Wijsheid 11,23-12,2 en Lucas 19,1-10 – zr. Rebecca

Inleiding:

Broeders en zusters in Christus, wij mogen ons allen welkom weten in de onmetelijke liefde van God, onze Schepper, Verlosser, Trooster en Redder. Zoals de schrijver van het boek Wijsheid deze zondag bidt: ‘Ja, alles spaart Gij, want alles is van U, en Gij heerst vol liefde over alles wat leeft! Uw onvergankelijke geest is aanwezig in alles wat bestaat.’ God houdt niet op ons te scheppen en in stand te houden, ieder ogenblik, en wil niets liever dan ons bevrijden uit de gevangenissen waar wij onszelf maar al te vaak toe veroordelen, om ons echte, vrije mensen te laten zijn voor zijn Aanschijn.
In het evangelie van deze zondag horen we over zo iemand die snakt naar bevrijding: Zacheüs. Iemand die te midden van alles wat hem in zijn leven in beslag nam toch besef had van zijn nood aan bevrijding, en die in Jezus daar de mogelijkheid toe herkende. Bij zijn verhaal wil ik vanavond nader met u stilstaan. Maar richten wij ons nu eerst met een gezongen gebed tot God.

Bezinning:

Een kleine, goedgeklede man in een boom, turend van tussen de takken als door de tralies van een gevangenis. Het is een bekend en sprekend beeld. Zacheüs, die wilde zien wie Jezus was. Als hoofdambtenaar van het tolwezen was hij in zeker opzicht een gezien man, minstens voor de Romeinse bezetter.
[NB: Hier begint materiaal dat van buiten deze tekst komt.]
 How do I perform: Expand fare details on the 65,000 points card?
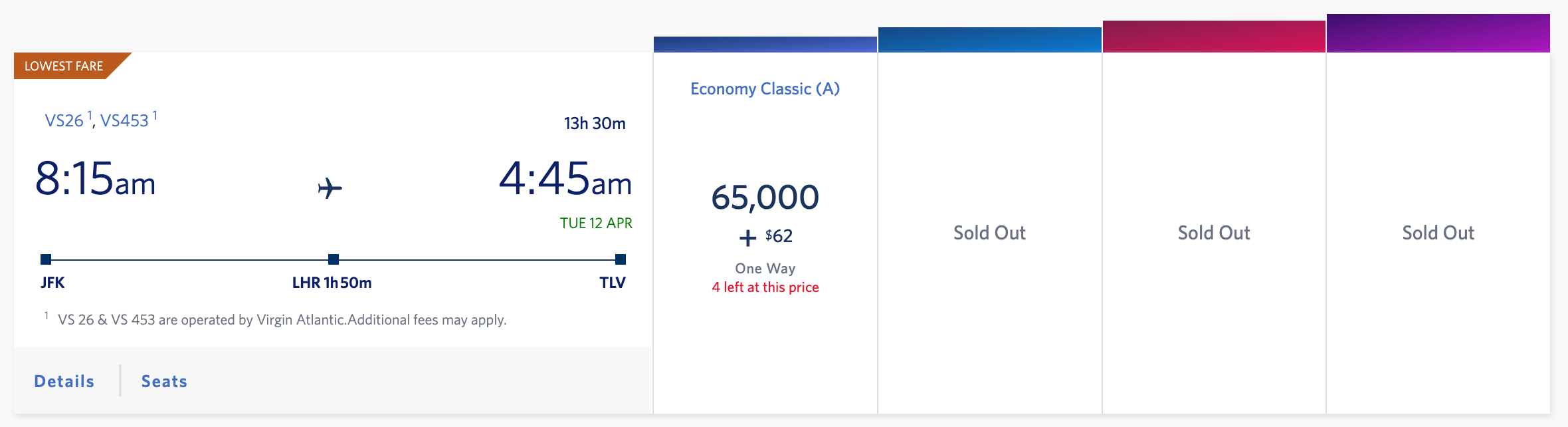[x=764, y=196]
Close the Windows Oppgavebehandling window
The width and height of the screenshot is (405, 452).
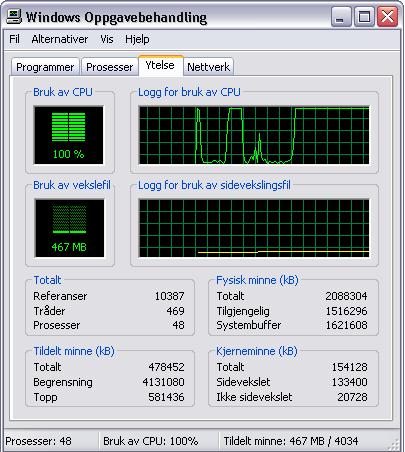tap(387, 17)
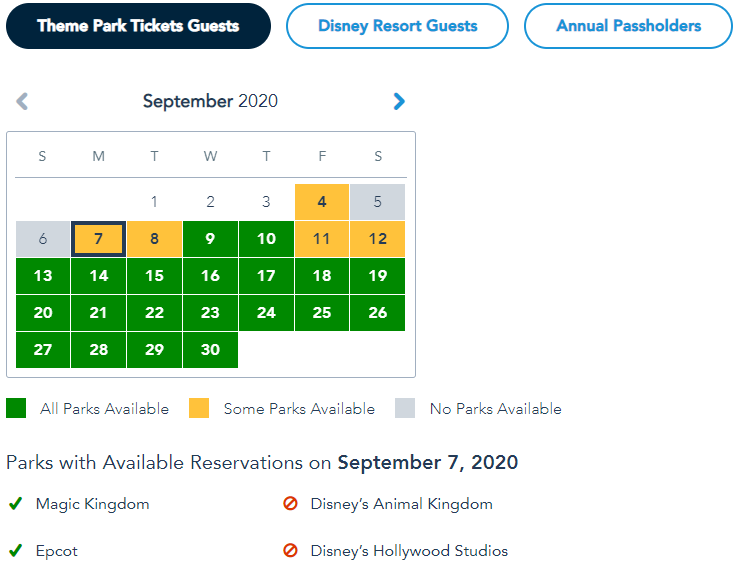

Zijn volksgenoten zagen hem ook wel, maar dan vooral om hem weg te zetten als een zondaar, iemand die mensen afperst en met de bezetter heult.

Hoe zag hij zichzelf? Zoals zoveel mensen – ook vandaag – zat hij waarschijnlijk gevangen in het sociale systeem waarin hij zich aantrof. Hij deed wat nodig was om zich te handhaven en hij handelde zoals verwacht werd van iemand in zijn positie. Maar er was meer. Hij was ook in staat om vanuit een buitenperspectief naar zijn gevangenschap te kijken en het als zodanig te herkennen. Hij was zich bewust van een werkelijkheid die ‘vrijheid’ genoemd kan worden, en hij durfde zijn eigen verlangen daarnaar te erkennen. Hij wilde Jezus te zien krijgen. Hij wilde die onvergelijkelijke mens zien, waarvan men zei dat hij mensen met een enkele aanraking of blik kon bevrijden. Hij had dus weet van de scheppende liefde van God die in hem tot leven wilde komen.

Zo is Zacheüs dus een beeld van onze eigen dubbelzinnige werkelijkheid. We zitten gevangen in onze sociale systemen en beeldvorming, en tegelijk hebben we weet van een bevrijdende liefde die dat alles geheel en al te boven gaat. Zoals Zacheüs, moeten ook wij op een bepaald moment de menigte van onze beelden en dubbelzinnigheden vooruitsnellen en in een boom klimmen, de hoogte in, boven het dagelijks leven uit. Iets in ons weet die vrijheid feilloos te vinden, als we er maar op zouden durven vertrouwen.

En daar zitten we dan, tussen de takken. Voor de mensen slaan we waarschijnlijk een modderfiguur, maar dat deert ons niet. Voor ons bestaat er alleen dit ene moment, hier en nu, van gespannen uitzien naar de blik die ons bevrijden zal. En in datzelfde moment worden we onmiddellijk door Jezus gezien. Gezien en doorzien, ook in onze dubbelzinnigheid en angst, maar vooral ook in die innerlijke kern, waar we weet hebben van onze Oorsprong. Ja, in die blik worden we geboren, nieuw geboren als die mens van ontzagwekkende waardigheid en schoonheid die God in ons tevoorschijn kijkt.

We zullen nooit onszelf uit onze gevangenissen kunnen bevrijden. Maar als we ze herkennen voor wat ze zijn, kunnen we daarin kiezen om onze blik gericht te houden op het Gelaat van Hem die zelf ons leven en onze vrijheid is.